[What is asked]
Pick up the excerpt below on socioeconomic status and adolescent marijuana use right after its last sentence, and continue it with the next part of its methods.

[Selected extract]
Socioeconomic status does not operate solely at the level of adolescents or their families. Several researchers have noted the importance of investigating how “contextual” SES—ie, the SES of the contexts in which adolescents are embedded—relates to health and behavior. There is an insufficient body of research available that describes how contextual SES relates to adolescent marijuana use and that is the focus on this study. We used cross-classified multilevel modeling (CCMM)21 to estimate the influence of the school and neighborhood contexts simultaneously and to incorporate contextual measures of SES. The CCMM approach is superior to hierarchical multilevel modeling when examining nonhierarchical contexts. Hierarchical multilevel modeling overestimates the importance of contexts under consideration (eg, schools) when cross-classified contexts that are salient (eg, neighborhoods) are eliminated from the model.21

To address gaps in knowledge about the association between SES and marijuana use, we examined the extent to which individual-level, school-level, and neighborhood-level SES in adolescence were associated with marijuana use in adolescence and young adulthood. We used CCMM to estimate the independent and joint influence of schools and neighborhoods on use, whereas also examining individual-level effects. This study had 2 aims. First, we estimated the level of variation in marijuana use in schools and neighborhoods: (1) cross-sectionally, among a national sample of 12- to 19-year olds and (2) longitudinally, when the same respondents were 24- to 32-year olds. In the longitudinal analysis, we nested respondents in the neighborhood they resided in and school they attended as adolescents and estimate their risk for marijuana use in adulthood. This enabled us to determine the extent to which clustering at the school and neighborhood levels persists into adulthood.22 Second, we examined the association between SES at the family, school, and neighborhood levels in adolescence with (1) adolescent marijuana use and (2) marijuana use in young adulthood. Data are from the National Longitudinal Study of Adolescent to Adult Health (Add Health), a nationally representative longitudinal survey of adolescents in the United States.23

Methods

Data source

Add Health is a school-based sample of adolescents who were in grades 7 to 12 when first interviewed in 1994–1995 (Wave I). The sampling strategy consisted of a systematic random sample of high schools and “feeder” schools (ie, middle schools whose students matriculate into the selected high school). A total of 132 schools participated, which was 79% of those sampled. An in-school survey was completed by 90 118 students, and 20 745 students participated in an additional, detailed in-home interview (75.6% and 79.5% of eligible students, respectively). During the in-home interview, 85% of students’ caregivers (usually the mother) were also interviewed (85%, n = 17 760).23–25

We used Wave I data from the in-school survey, in-home interview, and the parent questionnaire. Individual-level data were drawn from the 20 745 youth who completed the in-home survey. Respondents whose caregivers had not completed the parent survey were retained in the sample. We excluded those who were missing information on: school (n = 660), marijuana use (n = 402), other individual-level predictors or covariates (n = 845), school-level demographics (n = 493), or neighborhood-level demographics (n = 16). Our analytic sample included 18 329 students nested in 128 schools and 2255 neighborhoods (ie, census tracts) for the cross-sectional analysis. Data from the Wave IV in-home interview (collected in 2008–2009) were used to explore the longitudinal effects of school and neighborhood on marijuana use in young adulthood for 13 908 participants who were not missing any variables at Wave I and for whom there was data available on past 30-day marijuana use at Wave IV.

[Extracted records]
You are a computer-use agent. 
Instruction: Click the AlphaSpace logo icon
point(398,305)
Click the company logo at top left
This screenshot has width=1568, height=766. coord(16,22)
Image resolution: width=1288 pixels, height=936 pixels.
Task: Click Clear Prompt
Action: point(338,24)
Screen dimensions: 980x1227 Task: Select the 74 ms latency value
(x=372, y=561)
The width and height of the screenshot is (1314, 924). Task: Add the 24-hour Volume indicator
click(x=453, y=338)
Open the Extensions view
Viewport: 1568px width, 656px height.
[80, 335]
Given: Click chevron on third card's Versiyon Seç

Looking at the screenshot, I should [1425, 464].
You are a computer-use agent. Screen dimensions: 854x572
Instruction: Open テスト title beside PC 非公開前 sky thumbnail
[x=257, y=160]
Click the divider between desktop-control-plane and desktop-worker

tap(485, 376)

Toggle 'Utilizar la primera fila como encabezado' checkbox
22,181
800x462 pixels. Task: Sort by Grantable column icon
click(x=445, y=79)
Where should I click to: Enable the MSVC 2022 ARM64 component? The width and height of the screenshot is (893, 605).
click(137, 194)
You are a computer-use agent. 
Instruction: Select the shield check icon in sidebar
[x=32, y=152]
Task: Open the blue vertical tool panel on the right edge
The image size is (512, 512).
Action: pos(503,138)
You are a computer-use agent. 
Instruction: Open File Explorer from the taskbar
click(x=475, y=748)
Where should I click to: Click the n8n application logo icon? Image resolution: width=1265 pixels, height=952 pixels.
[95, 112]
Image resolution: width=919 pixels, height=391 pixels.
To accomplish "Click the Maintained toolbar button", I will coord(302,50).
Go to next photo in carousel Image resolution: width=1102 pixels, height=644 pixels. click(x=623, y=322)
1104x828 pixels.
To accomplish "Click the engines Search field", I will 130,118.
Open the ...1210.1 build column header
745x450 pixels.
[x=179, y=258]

[Solved problem]
Measures

Marijuana use

The primary outcome variable was past 30-day marijuana use at Wave I. Respondents indicated the frequency of marijuana use in the past 30 days, which we recoded to create a binary outcome. Past 30-day marijuana use in young adulthood at Wave IV was constructed in a similar manner.

Socioeconomic status

We used 2 indicators of SES: receipt of public assistance as a proxy for poverty and parental educational attainment as a graded indicator of status. The individual-level indicators for family receipt of public assistance (eg, enrollment in the Aid to Families with Dependent Children program) and parental educational attainment were constructed from the parent report, if available, and from the adolescent participant report if a parent did not provide information. We used parent report of educational attainment to develop a 4-level variable representing the highest level of parent education among all resident caregivers. The categories were as follows: (1) did not complete high school, (2) graduated from high school (including completion of an equivalency test), (3) attended college, and (4) completed college.

For both indicators (ie, receipt of public assistance and parental education), we created analogous variables at the school and neighborhood levels. Individual reports of receipt of public assistance from the total in-school sample were aggregated by school to construct a school-level measure of the percentage of students receiving public assistance. The school-level measure of parental education was constructed to reflect the proportion of students in that school with at least 1 parent who had completed college, aggregated to the school-level from individual responses to the in-school survey. Data on neighborhood-level SES public assistance and educational attainment come from 2 variables from the 1990 US Census: percentage of families currently receiving public assistance, and the percentage of residents (>25 years old) with a college degree or above.

Demographic factors

We included sex, age, and race/ethnicity as covariates. Self-reported race and ethnicity were used to construct a single variable with the following categories: white, black/African American, Hispanic, Asian/Pacific Islander, Native American, other, and multiracial.

Statistical analysis

Initially, we present descriptive statistics on individual-level demographic and SES factors overall and by Wave I and Wave IV past 30-day marijuana use. Differences in marijuana use by demographic factors were examined using chi-square tests. Descriptive and bivariate statistics were computed using SAS (version 9.4; Cary, NC, USA).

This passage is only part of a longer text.